How does PayPal work? Axing staff, and focusing on users’ data

The era of the data-slave advances.
2 February 2024

“Skyrim – Marketplace in Riften (Reference)” by Xenomurphy is licensed under CC BY-NC-ND 2.0.

  • How does PayPal work its stock price back up to 2022 levels?
  • Company’s new CEO announces raft of new features.
  • Hyper-personalization from its own and 3rd-party sources.

Four months into his tenure as CEO of PayPal, Alex Chriss has announced a continuation of job losses from the company. The latest round of cuts will see the company’s workforce decrease by 9%, which will result in around 2,500 redundancies. These will come from a relative freeze on new recruitment as well as from existing positions.

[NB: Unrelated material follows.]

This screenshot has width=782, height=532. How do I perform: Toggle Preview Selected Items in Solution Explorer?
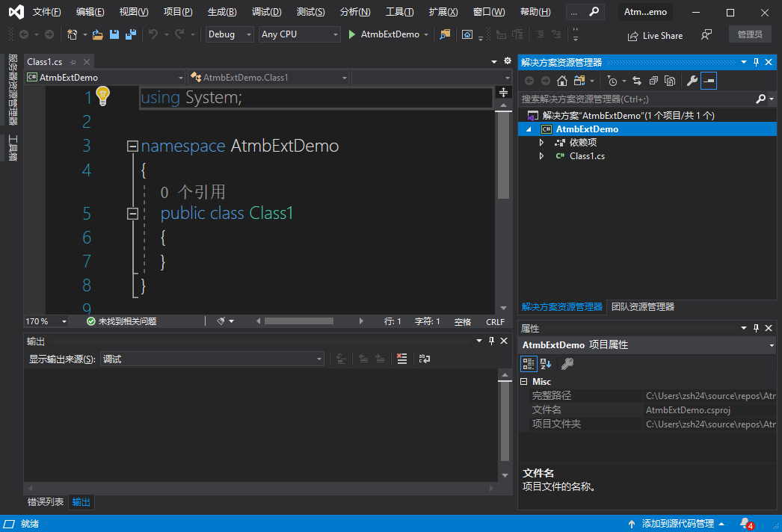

In an all-staff memo dated January 30 and published on the PayPal website, Chriss stated that “we must execute faster and ensure we are focused on solving our customers’ most critical needs and problems. Specifically, across our organization, we need to drive more focus and efficiency, deploy automation, and consolidate our technology to reduce complexity and duplication.”

Chriss also said that “these decisions were not easy to make,” and that consultations about job losses with staff would take place where local laws make doing so inescapable.

PayPal joins the AI bandwagon

In his first major announcement since taking up the reins at the end of September last year, the CEO showcased several new products, including a “one-click guest checkout experience,” Fastlane, which lets customers to pay for goods online without registering with the merchant. Customers with their details stored in the Fastlane service are identified at the point of purchase by email address, confirm their identity (by 2FA), and then tap once to pay [image]. According to PayPal, Fastlane can recognize 70% of guests who are purchasing from sellers’ sites.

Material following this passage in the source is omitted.